Why I Can't Vote for Barack Obama

As a twenty-three year-old living in Boston, every day I feel the weight of my dirty secret: I will not be voting for Barack Obama on November 5. From what I have read in the New York Times, this clearly must mean that I am a) racist, b) a war-monger, c) the mortal enemy of polar bears, and d) looking forward to losing my Depression-fifteen. No one seems to give credence to the possibility of being none of those things and yet finding oneself diametrically opposed to supporting his campaign. There are, of course, several reasons, but most of them could be conceded if not for The One Reason: Obama’s explicit promise to erase all defenses of the unborn.

Many people will be outraged that I will base my vote on that one, single issue. If we were talking about gun rights or tax rates, then yes, I would agree that my single-mindedness is simply narrow-mindedness. Allow me to explain how this one issue truly does define the candidate.

Our country was founded upon the principles of every man’s right to “life, liberty, and the pursuit of happiness”. First among this list is life. Many other important rights followed these three, but there is a reason why these are first. They are non-negotiable. They trump all others. I support women’s rights. If there was a way that no woman ever came to resent the life growing within her and that no child was ever conceived in an unwelcoming world, believe me I would support it. I am not unaware of the tragedy that pregnancy is to many women- reputations soiled, homes broken, lives disrupted, careers derailed, health strained… the list goes on. I hear that sorrow. Even louder, though, then these cries are the cries of the over forty-eight million children slaughtered in their innocence since 1973 in America. Abortion “rights” do make life easier for women who do not want to be pregnant. Many women who have had abortions go on to accelerated careers that would never have been achieved with a child or go on to have a family with the right man at a better time.

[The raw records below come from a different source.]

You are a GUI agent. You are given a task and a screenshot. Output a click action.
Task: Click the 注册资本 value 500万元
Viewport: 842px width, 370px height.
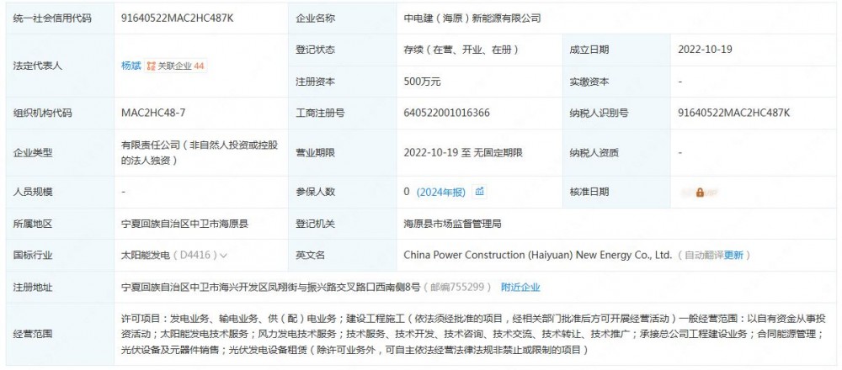point(423,82)
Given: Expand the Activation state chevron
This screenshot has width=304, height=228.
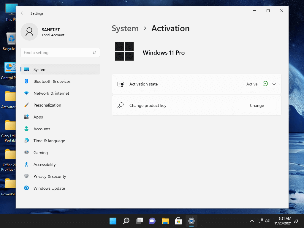Looking at the screenshot, I should tap(274, 84).
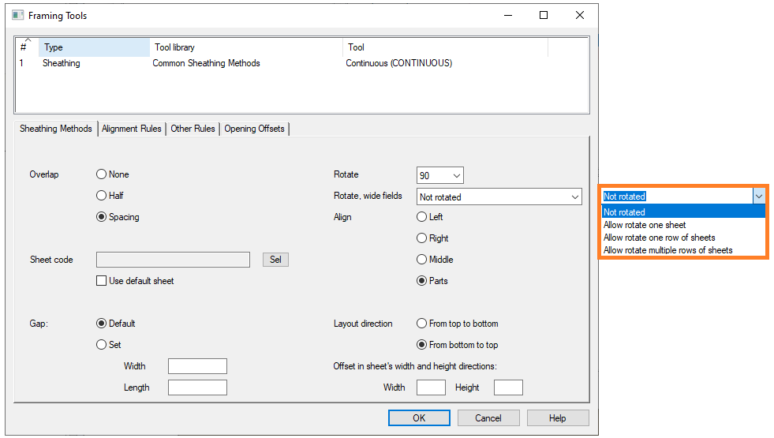The width and height of the screenshot is (774, 438).
Task: Align sheets to the Left
Action: 421,217
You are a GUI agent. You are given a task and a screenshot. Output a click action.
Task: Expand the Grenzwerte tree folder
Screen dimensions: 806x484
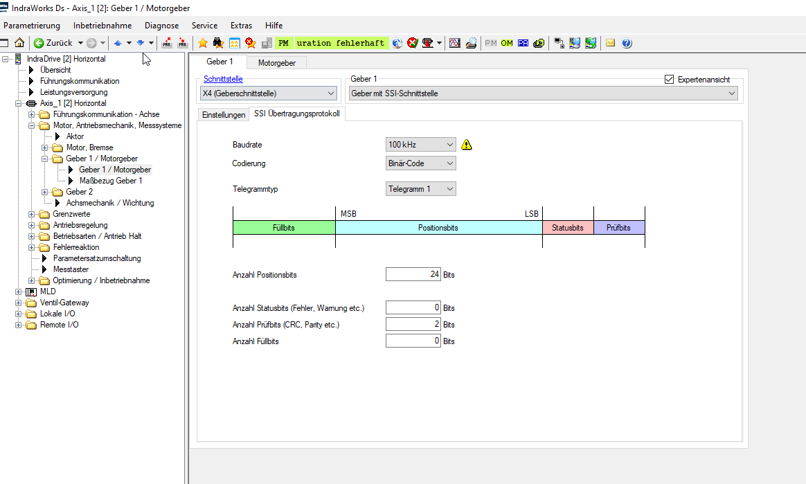point(32,214)
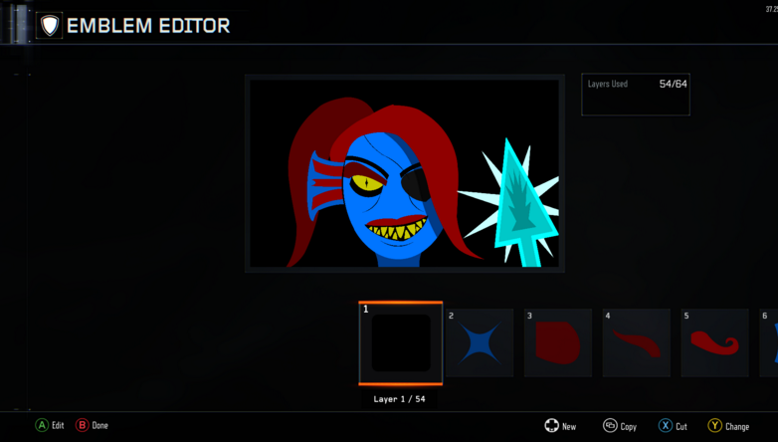
Task: Click the D-pad New layer icon
Action: (x=552, y=426)
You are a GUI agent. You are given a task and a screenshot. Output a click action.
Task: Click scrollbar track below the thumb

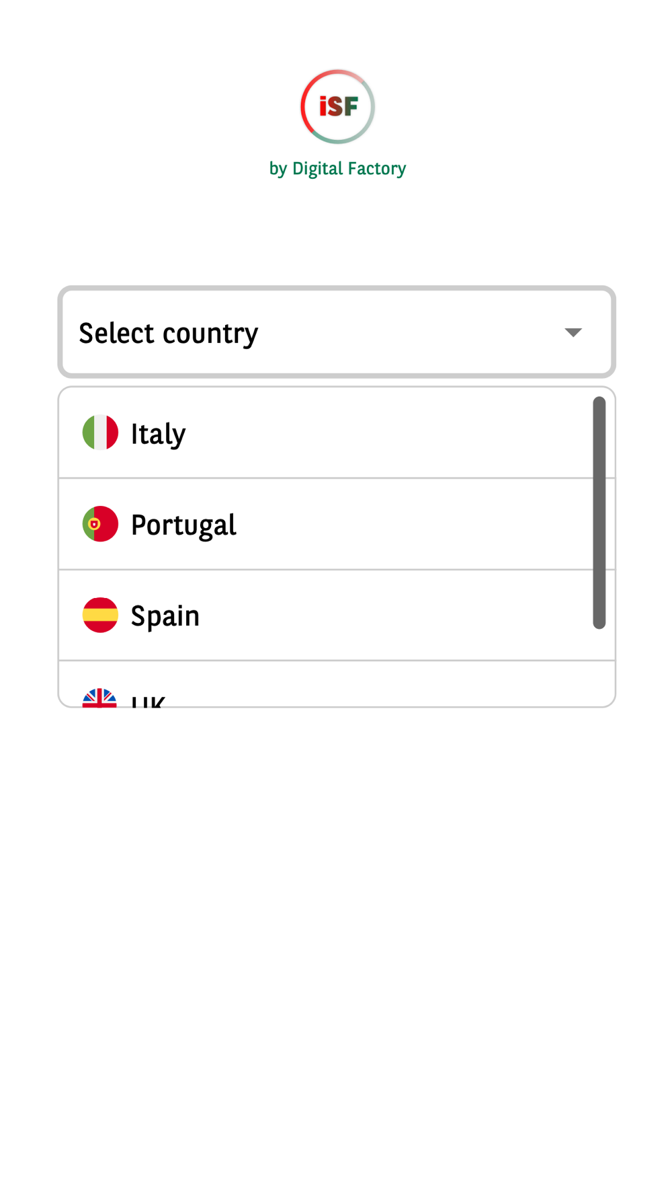coord(599,666)
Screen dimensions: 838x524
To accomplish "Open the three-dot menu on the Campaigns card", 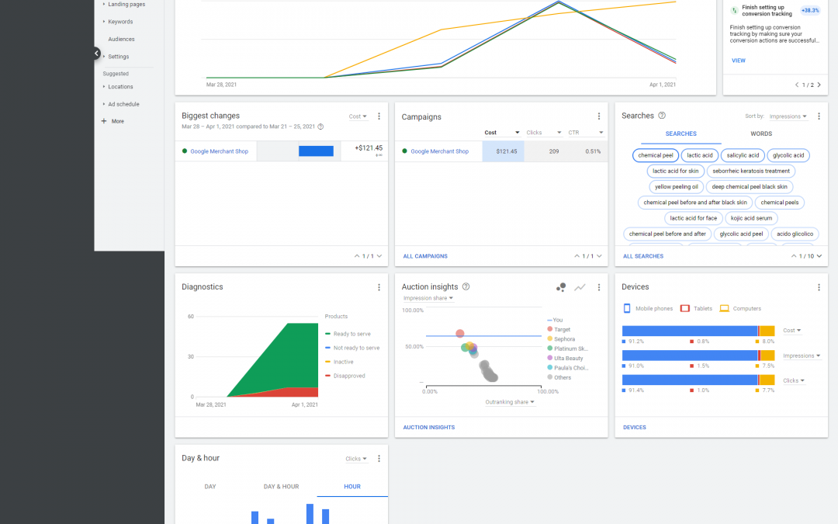I will tap(598, 116).
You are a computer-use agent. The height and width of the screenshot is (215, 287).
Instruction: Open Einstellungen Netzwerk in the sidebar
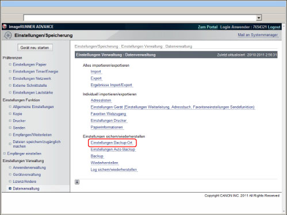tap(32, 78)
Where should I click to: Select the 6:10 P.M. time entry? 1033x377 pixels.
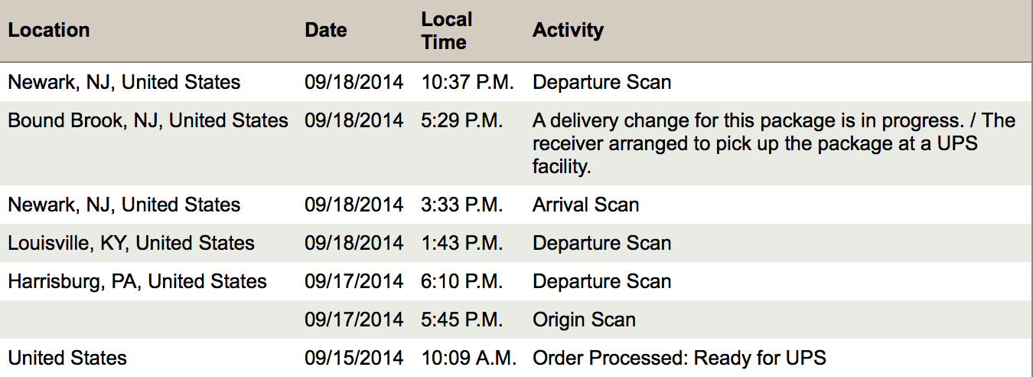(461, 281)
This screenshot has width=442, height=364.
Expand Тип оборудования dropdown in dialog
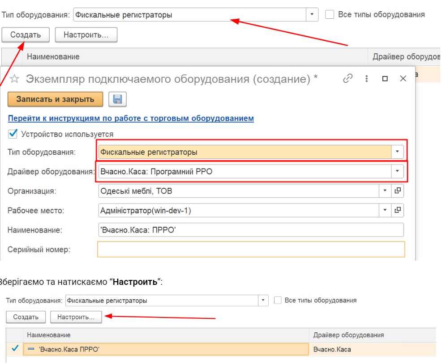click(397, 152)
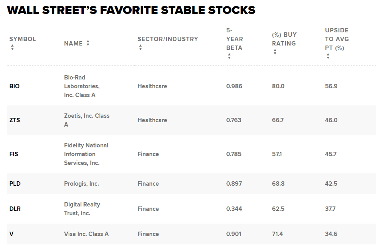Select Digital Realty Trust company name
Screen dimensions: 376x246
click(x=82, y=209)
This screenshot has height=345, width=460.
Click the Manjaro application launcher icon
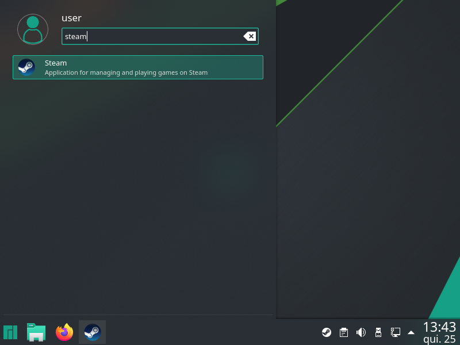coord(10,332)
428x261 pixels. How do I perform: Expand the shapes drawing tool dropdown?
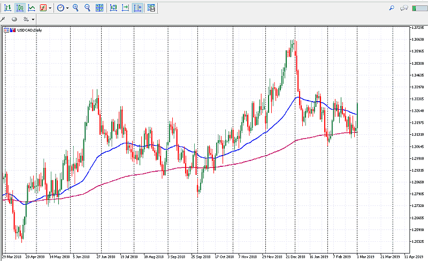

That’s nice. But, what shame, what inconvenience, what re-shaping of plans, what future could possibly outweigh the value of that one life taken? I do not believe that a woman’s right to choose her future should ever be worth more than the rights of the twenty-four million would-be women who have seen their rights to any future sacrificed for them.

What is the purpose of leadership if not to speak the hard truths when people most need to hear them? What does America represent if not the promotion of equality and defense of the innocent? What possible good could come from a leader who has such little regard for the value of human life? Is it possible to believe words of peace when they come from a man who even supports killing children who survive botched partial-birth abortions? His words of hope and his support for the depths of depravity cannot be reconciled in my mind.

This is not to say that I am particularly moved by John McCain. Truly, he does support several things that have damaged America and will continue to damage America. The suppression of human rights that blossomed under Bush and has the potential to be continued under McCain is particularly troubling. But, under Obama, even if we returned to the most sparkling human rights record, saw an economic boom, and patched up the whole in the ozone layer, we would still be a shining city built upon rotting corpses, just as we were when we were built upon slavery- a lesson that the first African-American presidential candidate seems to have tragically forgotten.